The growing concern over max deals has created a ripple effect heading into the trade deadline. Execs and agents I spoke to believe it explains the rise in trade chatter involving stars. Teams are more regularly gauging the value of their own centerpieces, and other teams are making more calls knowing they’ll listen. It’s why we’re hearing reports about Aaron Gordon and Kemba Walker being available.

They likely won’t get traded, but teams are being proactive about finding out their trade value in case the franchise decides to shuffle the deck, knowing the imminent financial risk. Walker can earn a hefty pay raise when he becomes a free agent in 2019, while Gordon could sign a max offer sheet this summer in restricted free agency. Both players are talented, but trading them would provide flexibility at a time when few teams are expected to have cap space.

Teams that have made similar moves lately haven’t exactly crumbled as a result. The Kings are still bad, but they hadn’t made the playoffs with Cousins anyway; at least now they have young talent and a potentially higher draft pick for their trouble. The Pacers ended up landing Victor Oladipo and Domantas Sabonis, who have helped keep the team competitive and arguably better positioned for the future. Jimmy Butler is thriving with the Timberwolves, yet the Bulls suddenly are on the rise rather than simply running on the treadmill of mediocrity.

Could Orlando do the same? The Magic haven’t been much of a destination in free agency of late, and just two summers ago settled for paying Bismack Biyombo $72 million. But with clear books and less competition, Orlando’s great weather and no state income taxes might look far more appealing.

A Market Correction

There’s a market correction coming, much like the one ongoing in Major League Baseball. Agents believe their players are worth a number similar to the enormous dollar amounts in the past, while teams claim they’ve reached their budget and therefore have limited available funds to spend. There’s no salary cap in baseball, so it’s not exactly the same as the NBA, which has a “soft” cap. But players may also see a significant dip in earnings this offseason.
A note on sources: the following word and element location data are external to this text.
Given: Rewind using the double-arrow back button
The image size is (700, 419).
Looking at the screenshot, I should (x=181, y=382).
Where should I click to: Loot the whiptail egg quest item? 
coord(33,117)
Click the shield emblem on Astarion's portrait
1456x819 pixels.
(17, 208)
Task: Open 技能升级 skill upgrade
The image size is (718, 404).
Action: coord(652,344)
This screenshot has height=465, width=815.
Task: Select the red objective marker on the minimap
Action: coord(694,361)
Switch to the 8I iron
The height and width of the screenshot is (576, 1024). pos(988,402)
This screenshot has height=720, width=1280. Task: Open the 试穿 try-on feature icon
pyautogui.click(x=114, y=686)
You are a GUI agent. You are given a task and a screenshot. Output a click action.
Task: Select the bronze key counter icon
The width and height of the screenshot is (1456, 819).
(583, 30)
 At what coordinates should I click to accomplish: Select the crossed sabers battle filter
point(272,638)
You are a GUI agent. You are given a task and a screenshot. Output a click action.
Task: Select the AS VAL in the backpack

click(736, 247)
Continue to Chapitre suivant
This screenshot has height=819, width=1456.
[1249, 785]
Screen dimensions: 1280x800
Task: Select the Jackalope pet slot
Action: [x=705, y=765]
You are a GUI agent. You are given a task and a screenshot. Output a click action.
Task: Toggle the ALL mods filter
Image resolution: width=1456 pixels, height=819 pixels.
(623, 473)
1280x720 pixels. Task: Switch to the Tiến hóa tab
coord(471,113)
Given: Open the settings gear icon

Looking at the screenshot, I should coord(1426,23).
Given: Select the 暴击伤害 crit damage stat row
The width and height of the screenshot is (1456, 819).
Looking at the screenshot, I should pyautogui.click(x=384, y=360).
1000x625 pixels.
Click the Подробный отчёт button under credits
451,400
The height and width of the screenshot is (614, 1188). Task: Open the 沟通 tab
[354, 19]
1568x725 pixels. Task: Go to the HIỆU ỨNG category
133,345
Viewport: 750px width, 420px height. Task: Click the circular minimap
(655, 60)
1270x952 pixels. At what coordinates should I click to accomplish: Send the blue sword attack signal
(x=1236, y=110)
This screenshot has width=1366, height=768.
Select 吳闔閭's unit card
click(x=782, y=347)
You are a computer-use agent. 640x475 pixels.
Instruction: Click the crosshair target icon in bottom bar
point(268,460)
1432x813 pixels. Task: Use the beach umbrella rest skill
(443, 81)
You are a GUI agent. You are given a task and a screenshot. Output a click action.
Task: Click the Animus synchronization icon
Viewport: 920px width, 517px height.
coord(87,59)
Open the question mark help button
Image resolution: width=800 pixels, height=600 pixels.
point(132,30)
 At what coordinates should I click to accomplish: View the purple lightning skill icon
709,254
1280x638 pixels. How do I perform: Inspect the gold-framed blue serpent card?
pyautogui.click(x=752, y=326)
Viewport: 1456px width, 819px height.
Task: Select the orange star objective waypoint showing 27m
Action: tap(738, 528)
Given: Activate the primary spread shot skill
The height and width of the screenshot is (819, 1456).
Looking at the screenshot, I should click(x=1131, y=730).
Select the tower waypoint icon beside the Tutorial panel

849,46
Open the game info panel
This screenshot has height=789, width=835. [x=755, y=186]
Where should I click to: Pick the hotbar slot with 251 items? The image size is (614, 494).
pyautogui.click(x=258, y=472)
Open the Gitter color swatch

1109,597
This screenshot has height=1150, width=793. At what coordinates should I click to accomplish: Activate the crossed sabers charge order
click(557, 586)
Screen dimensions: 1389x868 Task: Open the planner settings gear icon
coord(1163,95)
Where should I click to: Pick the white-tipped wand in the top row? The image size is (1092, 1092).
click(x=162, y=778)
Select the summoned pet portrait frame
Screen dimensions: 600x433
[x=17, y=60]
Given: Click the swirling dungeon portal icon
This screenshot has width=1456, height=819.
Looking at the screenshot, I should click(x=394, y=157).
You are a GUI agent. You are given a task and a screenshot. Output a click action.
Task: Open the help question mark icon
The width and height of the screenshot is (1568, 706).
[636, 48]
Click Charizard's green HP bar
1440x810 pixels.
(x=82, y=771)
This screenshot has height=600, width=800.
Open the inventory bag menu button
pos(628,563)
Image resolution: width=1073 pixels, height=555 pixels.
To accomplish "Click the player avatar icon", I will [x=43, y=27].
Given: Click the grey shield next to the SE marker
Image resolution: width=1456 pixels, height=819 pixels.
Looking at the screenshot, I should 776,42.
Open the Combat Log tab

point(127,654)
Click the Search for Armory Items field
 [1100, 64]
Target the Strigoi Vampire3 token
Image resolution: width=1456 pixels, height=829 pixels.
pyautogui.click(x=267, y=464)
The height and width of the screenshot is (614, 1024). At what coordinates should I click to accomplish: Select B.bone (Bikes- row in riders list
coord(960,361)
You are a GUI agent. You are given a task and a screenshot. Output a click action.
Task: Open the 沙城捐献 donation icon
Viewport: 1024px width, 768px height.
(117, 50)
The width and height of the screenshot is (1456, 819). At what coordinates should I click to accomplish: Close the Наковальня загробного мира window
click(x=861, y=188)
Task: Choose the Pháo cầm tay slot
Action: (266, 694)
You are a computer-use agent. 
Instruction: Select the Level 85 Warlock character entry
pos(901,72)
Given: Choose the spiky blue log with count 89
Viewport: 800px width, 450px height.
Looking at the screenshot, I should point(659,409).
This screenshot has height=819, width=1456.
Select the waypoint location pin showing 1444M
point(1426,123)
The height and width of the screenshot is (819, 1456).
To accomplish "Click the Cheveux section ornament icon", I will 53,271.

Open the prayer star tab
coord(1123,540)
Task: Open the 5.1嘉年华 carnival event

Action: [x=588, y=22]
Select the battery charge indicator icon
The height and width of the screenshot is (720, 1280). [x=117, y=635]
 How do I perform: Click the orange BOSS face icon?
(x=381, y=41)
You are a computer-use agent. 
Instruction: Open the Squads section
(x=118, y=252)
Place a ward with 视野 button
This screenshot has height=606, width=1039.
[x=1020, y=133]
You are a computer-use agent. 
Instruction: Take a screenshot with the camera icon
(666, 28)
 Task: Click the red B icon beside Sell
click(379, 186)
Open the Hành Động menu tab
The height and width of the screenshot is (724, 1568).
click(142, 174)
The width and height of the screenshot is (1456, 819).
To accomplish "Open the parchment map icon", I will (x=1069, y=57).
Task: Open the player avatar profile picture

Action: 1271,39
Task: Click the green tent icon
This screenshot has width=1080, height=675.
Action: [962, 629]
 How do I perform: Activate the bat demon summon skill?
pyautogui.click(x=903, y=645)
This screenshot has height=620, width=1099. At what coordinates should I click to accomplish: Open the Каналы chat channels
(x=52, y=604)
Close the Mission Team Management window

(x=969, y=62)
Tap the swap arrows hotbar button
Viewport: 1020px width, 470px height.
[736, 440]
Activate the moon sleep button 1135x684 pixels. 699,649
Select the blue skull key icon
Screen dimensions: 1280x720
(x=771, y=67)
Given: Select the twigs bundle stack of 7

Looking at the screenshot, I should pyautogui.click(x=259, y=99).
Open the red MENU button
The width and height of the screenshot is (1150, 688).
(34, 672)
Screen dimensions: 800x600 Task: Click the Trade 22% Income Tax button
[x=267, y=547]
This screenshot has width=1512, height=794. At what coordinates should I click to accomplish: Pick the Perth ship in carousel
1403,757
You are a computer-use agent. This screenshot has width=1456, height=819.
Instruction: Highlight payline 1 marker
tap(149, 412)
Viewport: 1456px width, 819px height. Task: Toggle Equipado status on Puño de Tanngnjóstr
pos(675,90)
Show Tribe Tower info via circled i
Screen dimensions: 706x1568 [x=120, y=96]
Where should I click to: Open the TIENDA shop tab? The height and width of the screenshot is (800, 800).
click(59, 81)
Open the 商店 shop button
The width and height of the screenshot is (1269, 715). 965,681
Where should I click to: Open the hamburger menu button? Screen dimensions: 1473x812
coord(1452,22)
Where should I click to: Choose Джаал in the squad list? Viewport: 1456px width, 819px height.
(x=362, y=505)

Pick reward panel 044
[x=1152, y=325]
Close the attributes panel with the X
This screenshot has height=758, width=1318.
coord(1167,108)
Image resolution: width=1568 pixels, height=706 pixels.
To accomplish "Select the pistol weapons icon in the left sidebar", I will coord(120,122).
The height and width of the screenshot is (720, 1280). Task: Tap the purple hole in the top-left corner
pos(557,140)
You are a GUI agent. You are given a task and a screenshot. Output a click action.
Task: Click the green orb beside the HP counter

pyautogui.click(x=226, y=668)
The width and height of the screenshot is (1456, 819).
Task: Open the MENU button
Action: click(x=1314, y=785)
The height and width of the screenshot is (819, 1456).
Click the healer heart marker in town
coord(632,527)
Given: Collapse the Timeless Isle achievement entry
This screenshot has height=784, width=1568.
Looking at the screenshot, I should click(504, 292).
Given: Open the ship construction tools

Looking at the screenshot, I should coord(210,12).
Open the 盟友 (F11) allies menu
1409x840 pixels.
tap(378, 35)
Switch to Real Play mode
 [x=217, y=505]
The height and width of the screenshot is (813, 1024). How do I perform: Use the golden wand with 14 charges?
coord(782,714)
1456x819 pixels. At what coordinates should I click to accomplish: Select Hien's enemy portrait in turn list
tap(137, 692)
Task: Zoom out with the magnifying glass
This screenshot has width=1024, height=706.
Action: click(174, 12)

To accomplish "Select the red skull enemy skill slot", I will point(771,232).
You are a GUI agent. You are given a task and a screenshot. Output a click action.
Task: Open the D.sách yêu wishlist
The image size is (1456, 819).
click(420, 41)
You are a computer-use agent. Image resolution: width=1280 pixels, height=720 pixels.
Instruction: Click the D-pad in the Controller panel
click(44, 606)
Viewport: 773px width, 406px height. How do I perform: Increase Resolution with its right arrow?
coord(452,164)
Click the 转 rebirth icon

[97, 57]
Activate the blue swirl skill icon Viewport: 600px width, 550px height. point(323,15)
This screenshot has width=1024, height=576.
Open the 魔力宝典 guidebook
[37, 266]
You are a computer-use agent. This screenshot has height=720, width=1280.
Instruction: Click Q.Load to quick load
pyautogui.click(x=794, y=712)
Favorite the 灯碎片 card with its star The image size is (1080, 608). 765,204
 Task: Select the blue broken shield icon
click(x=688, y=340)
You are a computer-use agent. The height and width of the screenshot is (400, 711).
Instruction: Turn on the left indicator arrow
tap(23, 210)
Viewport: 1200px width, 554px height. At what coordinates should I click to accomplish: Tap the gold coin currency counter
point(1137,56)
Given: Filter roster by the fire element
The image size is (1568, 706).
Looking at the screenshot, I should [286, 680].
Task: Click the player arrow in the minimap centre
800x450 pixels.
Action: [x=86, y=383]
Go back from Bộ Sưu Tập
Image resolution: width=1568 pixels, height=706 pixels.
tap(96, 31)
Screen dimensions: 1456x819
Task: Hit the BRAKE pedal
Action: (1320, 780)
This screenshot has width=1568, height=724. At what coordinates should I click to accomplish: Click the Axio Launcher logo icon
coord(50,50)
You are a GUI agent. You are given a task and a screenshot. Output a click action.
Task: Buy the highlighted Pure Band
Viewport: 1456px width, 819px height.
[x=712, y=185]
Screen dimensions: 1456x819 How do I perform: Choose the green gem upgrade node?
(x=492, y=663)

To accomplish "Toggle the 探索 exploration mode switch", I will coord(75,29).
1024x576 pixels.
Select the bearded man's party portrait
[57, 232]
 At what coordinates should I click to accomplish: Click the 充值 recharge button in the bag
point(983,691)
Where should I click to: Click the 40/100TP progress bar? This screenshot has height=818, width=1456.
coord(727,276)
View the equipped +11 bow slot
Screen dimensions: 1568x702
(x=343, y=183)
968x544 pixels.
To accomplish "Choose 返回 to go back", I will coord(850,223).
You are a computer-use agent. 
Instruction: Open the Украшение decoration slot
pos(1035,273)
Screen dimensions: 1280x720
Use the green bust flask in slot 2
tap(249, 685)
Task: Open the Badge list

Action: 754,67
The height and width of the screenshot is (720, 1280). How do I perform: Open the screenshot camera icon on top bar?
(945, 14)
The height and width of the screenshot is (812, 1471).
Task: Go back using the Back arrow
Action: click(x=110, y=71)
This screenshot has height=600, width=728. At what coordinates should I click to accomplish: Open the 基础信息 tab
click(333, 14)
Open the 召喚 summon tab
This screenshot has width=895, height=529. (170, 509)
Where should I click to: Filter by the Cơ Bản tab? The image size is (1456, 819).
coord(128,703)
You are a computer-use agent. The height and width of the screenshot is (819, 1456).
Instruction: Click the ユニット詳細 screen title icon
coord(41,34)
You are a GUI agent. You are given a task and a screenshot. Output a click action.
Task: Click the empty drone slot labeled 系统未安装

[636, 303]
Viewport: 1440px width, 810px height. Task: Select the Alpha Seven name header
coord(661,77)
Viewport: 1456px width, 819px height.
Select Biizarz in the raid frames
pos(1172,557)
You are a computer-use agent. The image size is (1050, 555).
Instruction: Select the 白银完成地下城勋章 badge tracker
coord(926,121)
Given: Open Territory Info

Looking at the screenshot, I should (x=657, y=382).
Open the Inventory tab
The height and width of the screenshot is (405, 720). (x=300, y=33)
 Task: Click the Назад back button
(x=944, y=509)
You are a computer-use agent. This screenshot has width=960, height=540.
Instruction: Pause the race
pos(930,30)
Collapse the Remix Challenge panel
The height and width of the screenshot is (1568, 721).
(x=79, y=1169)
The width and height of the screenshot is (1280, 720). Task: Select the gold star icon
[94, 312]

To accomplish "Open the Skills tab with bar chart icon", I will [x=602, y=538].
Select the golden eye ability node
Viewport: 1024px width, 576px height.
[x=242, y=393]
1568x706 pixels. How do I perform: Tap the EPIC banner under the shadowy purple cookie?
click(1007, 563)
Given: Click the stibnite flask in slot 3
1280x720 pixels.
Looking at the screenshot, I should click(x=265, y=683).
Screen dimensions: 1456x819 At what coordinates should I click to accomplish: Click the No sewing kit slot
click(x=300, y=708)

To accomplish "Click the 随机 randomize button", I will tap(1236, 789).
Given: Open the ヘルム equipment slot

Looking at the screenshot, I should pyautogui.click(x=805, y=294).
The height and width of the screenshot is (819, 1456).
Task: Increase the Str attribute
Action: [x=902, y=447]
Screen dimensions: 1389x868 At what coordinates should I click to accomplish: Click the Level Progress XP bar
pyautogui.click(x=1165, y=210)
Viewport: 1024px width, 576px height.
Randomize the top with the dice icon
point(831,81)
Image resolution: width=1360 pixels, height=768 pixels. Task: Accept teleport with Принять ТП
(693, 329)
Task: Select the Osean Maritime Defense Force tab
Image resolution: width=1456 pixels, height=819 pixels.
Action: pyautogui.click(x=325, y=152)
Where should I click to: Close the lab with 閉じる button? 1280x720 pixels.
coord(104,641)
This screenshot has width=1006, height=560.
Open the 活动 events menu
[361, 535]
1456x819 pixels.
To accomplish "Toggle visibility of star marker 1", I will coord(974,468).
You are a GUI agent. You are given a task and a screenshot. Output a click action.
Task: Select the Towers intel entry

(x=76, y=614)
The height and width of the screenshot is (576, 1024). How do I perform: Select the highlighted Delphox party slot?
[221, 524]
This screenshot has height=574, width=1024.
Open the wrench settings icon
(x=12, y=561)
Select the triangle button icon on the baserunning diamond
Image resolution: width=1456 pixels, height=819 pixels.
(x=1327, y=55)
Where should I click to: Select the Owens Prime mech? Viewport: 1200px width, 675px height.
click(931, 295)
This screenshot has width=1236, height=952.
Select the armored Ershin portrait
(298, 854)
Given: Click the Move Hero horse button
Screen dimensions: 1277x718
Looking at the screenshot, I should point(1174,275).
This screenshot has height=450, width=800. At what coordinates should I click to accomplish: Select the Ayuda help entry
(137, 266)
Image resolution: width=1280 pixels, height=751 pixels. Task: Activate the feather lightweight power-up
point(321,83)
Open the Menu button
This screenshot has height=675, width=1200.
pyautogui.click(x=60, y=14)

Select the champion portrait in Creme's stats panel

With few teams expected to have cap room, players will have less leverage to demand big-money deals. As one exec put it to me: Whereas recent deals looked like massive overpays, contracts this summer will look like bargains. If teams are smart and only the truly special players are given max money, then there’s an opportunity to recalibrate what players are worth.

That could mean a reckoning for the upper-middle-class contract, like the $17 million annually the Magic are shelling out to both Biyombo and Evan Fournier, because there’s simply not a lot of free cap space to spend on them. To sign players of this quality, teams might instead use the non-taxpayer midlevel exception, which is currently worth $8.4 million and will near $10 million in the coming years. Or they’ll re-sign such players using Bird rights.

Some league executives even think some teams could aim to avoid deals in this range altogether. As the dollar amounts for the true stars skyrocket, there will be an even greater incentive than there already is to target younger, cheaper talent to fill out a roster around them. The Celtics don’t have a single player making between $6 million and the max. The Thunder have two maxes (Paul George, Russell Westbrook) and two near-maxes (Carmelo Anthony, Steven Adams) but only one contract in the middle (Andre Roberson). Meanwhile, the Blazers have five deals between $6 million and $20 million, the Wolves have six, and the Bucks have seven. As a result, all three franchises will likely lose future flexibility.

This summer could end up setting a new precedent for what a player is worth—though it may only be temporary. We might be right back where we started once all the bad contracts are off the books and teams have new cap space to burn. That’s when we’ll learn which franchises have learned from their mistakes, and which are stuck in a never-ending cycle of bad decisions.